### [WHAT YOU WILL DO]
Give back the full data, unchanged and complete.

### [INPUT RECORDS]
▼

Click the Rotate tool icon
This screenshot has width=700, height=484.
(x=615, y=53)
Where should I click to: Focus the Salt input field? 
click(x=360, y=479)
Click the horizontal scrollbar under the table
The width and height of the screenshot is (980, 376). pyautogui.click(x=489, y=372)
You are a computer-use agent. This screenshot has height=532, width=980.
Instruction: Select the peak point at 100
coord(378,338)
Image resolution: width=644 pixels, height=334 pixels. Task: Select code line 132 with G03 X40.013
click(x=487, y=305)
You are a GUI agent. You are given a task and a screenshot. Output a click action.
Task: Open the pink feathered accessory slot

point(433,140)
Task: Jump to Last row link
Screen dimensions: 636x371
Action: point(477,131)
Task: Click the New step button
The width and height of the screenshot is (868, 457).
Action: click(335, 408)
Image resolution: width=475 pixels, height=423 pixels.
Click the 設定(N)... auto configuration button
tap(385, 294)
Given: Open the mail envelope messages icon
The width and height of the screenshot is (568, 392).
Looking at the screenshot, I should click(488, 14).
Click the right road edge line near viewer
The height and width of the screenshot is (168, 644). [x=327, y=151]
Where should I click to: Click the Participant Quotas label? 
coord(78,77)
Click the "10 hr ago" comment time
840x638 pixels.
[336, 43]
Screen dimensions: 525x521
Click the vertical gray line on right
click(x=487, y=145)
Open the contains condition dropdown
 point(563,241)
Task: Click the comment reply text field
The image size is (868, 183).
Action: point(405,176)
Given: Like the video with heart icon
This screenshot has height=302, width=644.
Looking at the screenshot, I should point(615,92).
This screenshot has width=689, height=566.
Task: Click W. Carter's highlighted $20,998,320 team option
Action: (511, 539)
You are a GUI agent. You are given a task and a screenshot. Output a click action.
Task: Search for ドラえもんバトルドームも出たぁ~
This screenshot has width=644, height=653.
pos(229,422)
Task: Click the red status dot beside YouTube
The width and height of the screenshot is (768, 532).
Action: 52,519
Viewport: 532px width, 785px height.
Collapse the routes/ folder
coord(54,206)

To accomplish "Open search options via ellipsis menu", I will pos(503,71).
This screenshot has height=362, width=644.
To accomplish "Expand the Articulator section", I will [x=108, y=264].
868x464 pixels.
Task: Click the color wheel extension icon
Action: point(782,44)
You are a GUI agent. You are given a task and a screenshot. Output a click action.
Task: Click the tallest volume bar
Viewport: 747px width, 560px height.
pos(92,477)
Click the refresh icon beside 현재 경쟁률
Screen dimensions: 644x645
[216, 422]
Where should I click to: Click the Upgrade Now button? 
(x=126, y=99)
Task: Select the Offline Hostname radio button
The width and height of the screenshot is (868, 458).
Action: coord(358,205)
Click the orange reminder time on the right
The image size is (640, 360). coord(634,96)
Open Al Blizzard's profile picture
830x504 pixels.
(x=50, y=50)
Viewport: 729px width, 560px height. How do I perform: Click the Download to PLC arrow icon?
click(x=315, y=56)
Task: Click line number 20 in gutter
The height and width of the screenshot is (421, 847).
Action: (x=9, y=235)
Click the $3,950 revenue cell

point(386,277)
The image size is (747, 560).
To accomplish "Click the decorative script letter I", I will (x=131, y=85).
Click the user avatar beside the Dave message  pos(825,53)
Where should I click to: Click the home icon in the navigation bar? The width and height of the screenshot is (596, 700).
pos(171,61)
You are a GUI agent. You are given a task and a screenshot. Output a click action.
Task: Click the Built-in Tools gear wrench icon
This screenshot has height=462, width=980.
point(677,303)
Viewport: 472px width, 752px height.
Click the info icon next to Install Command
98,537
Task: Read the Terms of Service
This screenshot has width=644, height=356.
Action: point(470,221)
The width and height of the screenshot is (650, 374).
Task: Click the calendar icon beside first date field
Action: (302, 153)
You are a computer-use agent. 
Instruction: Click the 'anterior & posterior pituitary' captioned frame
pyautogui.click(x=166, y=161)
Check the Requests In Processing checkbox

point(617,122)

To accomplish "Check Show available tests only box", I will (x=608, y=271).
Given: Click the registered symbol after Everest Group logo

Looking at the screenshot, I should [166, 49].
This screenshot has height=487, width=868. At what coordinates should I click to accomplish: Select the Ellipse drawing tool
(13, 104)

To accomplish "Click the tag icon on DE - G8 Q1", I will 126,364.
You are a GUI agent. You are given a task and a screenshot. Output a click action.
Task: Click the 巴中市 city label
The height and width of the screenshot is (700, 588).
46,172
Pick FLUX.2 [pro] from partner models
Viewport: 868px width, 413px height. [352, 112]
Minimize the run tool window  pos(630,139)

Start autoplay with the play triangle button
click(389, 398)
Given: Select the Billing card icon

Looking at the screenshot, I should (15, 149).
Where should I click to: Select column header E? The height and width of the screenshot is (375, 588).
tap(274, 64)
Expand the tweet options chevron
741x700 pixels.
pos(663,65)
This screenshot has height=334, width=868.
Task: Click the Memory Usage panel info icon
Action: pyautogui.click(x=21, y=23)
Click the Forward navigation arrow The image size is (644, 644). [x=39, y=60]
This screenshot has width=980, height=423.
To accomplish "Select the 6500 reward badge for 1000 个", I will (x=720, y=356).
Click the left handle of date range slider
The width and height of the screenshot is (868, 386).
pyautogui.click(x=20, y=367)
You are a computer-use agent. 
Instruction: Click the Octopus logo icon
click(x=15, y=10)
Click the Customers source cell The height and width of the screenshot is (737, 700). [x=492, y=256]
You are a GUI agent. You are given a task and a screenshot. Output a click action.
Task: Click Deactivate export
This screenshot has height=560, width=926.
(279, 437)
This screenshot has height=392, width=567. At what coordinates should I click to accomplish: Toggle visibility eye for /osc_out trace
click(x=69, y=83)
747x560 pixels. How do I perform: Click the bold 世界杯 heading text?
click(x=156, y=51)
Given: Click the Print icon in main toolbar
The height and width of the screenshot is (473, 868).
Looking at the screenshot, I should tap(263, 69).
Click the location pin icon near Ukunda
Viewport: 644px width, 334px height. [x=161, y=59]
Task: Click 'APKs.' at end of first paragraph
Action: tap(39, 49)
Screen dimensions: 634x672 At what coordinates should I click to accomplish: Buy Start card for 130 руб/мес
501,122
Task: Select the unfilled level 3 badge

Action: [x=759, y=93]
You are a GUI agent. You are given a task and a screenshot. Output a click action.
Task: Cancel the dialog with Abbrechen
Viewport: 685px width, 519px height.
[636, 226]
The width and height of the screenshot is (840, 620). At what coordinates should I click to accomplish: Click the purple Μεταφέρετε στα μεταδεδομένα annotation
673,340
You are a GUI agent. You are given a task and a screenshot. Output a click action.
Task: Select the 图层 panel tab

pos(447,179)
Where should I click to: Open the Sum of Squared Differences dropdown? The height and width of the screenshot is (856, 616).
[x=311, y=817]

▲

### [EXERCISE ANSWER]
Click the Rotate tool icon
This screenshot has width=700, height=484.
(x=615, y=53)
Where should I click to: Focus the Salt input field? 
click(x=360, y=479)
Click the horizontal scrollbar under the table
The width and height of the screenshot is (980, 376). pyautogui.click(x=489, y=372)
You are a computer-use agent. This screenshot has height=532, width=980.
Instruction: Select the peak point at 100
coord(378,338)
Image resolution: width=644 pixels, height=334 pixels. Task: Select code line 132 with G03 X40.013
click(x=487, y=305)
You are a GUI agent. You are given a task and a screenshot. Output a click action.
Task: Open the pink feathered accessory slot

point(433,140)
Task: Jump to Last row link
Screen dimensions: 636x371
Action: point(477,131)
Task: Click the New step button
The width and height of the screenshot is (868, 457).
Action: click(335, 408)
Image resolution: width=475 pixels, height=423 pixels.
Click the 設定(N)... auto configuration button
tap(385, 294)
Given: Open the mail envelope messages icon
The width and height of the screenshot is (568, 392).
Looking at the screenshot, I should click(488, 14).
Click the right road edge line near viewer
The height and width of the screenshot is (168, 644). [x=327, y=151]
Where should I click to: Click the Participant Quotas label? 
coord(78,77)
Click the "10 hr ago" comment time
840x638 pixels.
[336, 43]
Screen dimensions: 525x521
Click the vertical gray line on right
click(x=487, y=145)
Open the contains condition dropdown
 point(563,241)
Task: Click the comment reply text field
The image size is (868, 183).
Action: point(405,176)
Given: Like the video with heart icon
This screenshot has height=302, width=644.
Looking at the screenshot, I should point(615,92).
This screenshot has width=689, height=566.
Task: Click W. Carter's highlighted $20,998,320 team option
Action: (511, 539)
You are a GUI agent. You are given a task and a screenshot. Output a click action.
Task: Search for ドラえもんバトルドームも出たぁ~
This screenshot has width=644, height=653.
pos(229,422)
Task: Click the red status dot beside YouTube
The width and height of the screenshot is (768, 532).
Action: 52,519
Viewport: 532px width, 785px height.
Collapse the routes/ folder
coord(54,206)

To accomplish "Open search options via ellipsis menu", I will pos(503,71).
This screenshot has height=362, width=644.
To accomplish "Expand the Articulator section", I will [x=108, y=264].
868x464 pixels.
Task: Click the color wheel extension icon
Action: point(782,44)
You are a GUI agent. You are given a task and a screenshot. Output a click action.
Task: Click the tallest volume bar
Viewport: 747px width, 560px height.
pos(92,477)
Click the refresh icon beside 현재 경쟁률
Screen dimensions: 644x645
[216, 422]
Where should I click to: Click the Upgrade Now button? 
(x=126, y=99)
Task: Select the Offline Hostname radio button
The width and height of the screenshot is (868, 458).
Action: coord(358,205)
Click the orange reminder time on the right
The image size is (640, 360). coord(634,96)
Open Al Blizzard's profile picture
830x504 pixels.
(x=50, y=50)
Viewport: 729px width, 560px height. How do I perform: Click the Download to PLC arrow icon?
click(x=315, y=56)
Task: Click line number 20 in gutter
The height and width of the screenshot is (421, 847).
Action: (x=9, y=235)
Click the $3,950 revenue cell

point(386,277)
The image size is (747, 560).
To accomplish "Click the decorative script letter I", I will (x=131, y=85).
Click the user avatar beside the Dave message  pos(825,53)
Where should I click to: Click the home icon in the navigation bar? The width and height of the screenshot is (596, 700).
pos(171,61)
You are a GUI agent. You are given a task and a screenshot. Output a click action.
Task: Click the Built-in Tools gear wrench icon
This screenshot has height=462, width=980.
point(677,303)
Viewport: 472px width, 752px height.
Click the info icon next to Install Command
98,537
Task: Read the Terms of Service
This screenshot has width=644, height=356.
Action: point(470,221)
The width and height of the screenshot is (650, 374).
Task: Click the calendar icon beside first date field
Action: (302, 153)
You are a computer-use agent. 
Instruction: Click the 'anterior & posterior pituitary' captioned frame
pyautogui.click(x=166, y=161)
Check the Requests In Processing checkbox

point(617,122)

To accomplish "Check Show available tests only box", I will (x=608, y=271).
Given: Click the registered symbol after Everest Group logo

Looking at the screenshot, I should [166, 49].
This screenshot has height=487, width=868. At what coordinates should I click to accomplish: Select the Ellipse drawing tool
(13, 104)

To accomplish "Click the tag icon on DE - G8 Q1", I will 126,364.
You are a GUI agent. You are given a task and a screenshot. Output a click action.
Task: Click the 巴中市 city label
The height and width of the screenshot is (700, 588).
46,172
Pick FLUX.2 [pro] from partner models
Viewport: 868px width, 413px height. [352, 112]
Minimize the run tool window  pos(630,139)

Start autoplay with the play triangle button
click(389, 398)
Given: Select the Billing card icon

Looking at the screenshot, I should (15, 149).
Where should I click to: Select column header E? The height and width of the screenshot is (375, 588).
tap(274, 64)
Expand the tweet options chevron
741x700 pixels.
pos(663,65)
This screenshot has height=334, width=868.
Task: Click the Memory Usage panel info icon
Action: pyautogui.click(x=21, y=23)
Click the Forward navigation arrow The image size is (644, 644). [x=39, y=60]
This screenshot has width=980, height=423.
To accomplish "Select the 6500 reward badge for 1000 个", I will (x=720, y=356).
Click the left handle of date range slider
The width and height of the screenshot is (868, 386).
pyautogui.click(x=20, y=367)
You are a computer-use agent. 
Instruction: Click the Octopus logo icon
click(x=15, y=10)
Click the Customers source cell The height and width of the screenshot is (737, 700). [x=492, y=256]
You are a GUI agent. You are given a task and a screenshot. Output a click action.
Task: Click Deactivate export
This screenshot has height=560, width=926.
(279, 437)
This screenshot has height=392, width=567. At what coordinates should I click to accomplish: Toggle visibility eye for /osc_out trace
click(x=69, y=83)
747x560 pixels. How do I perform: Click the bold 世界杯 heading text?
click(x=156, y=51)
Given: Click the Print icon in main toolbar
The height and width of the screenshot is (473, 868).
Looking at the screenshot, I should tap(263, 69).
Click the location pin icon near Ukunda
Viewport: 644px width, 334px height. [x=161, y=59]
Task: Click 'APKs.' at end of first paragraph
Action: tap(39, 49)
Screen dimensions: 634x672 At what coordinates should I click to accomplish: Buy Start card for 130 руб/мес
501,122
Task: Select the unfilled level 3 badge

Action: [x=759, y=93]
You are a GUI agent. You are given a task and a screenshot. Output a click action.
Task: Cancel the dialog with Abbrechen
Viewport: 685px width, 519px height.
[636, 226]
The width and height of the screenshot is (840, 620). At what coordinates should I click to accomplish: Click the purple Μεταφέρετε στα μεταδεδομένα annotation
673,340
You are a GUI agent. You are given a task and a screenshot. Output a click action.
Task: Select the 图层 panel tab

pos(447,179)
Where should I click to: Open the Sum of Squared Differences dropdown? The height and width of the screenshot is (856, 616).
[x=311, y=817]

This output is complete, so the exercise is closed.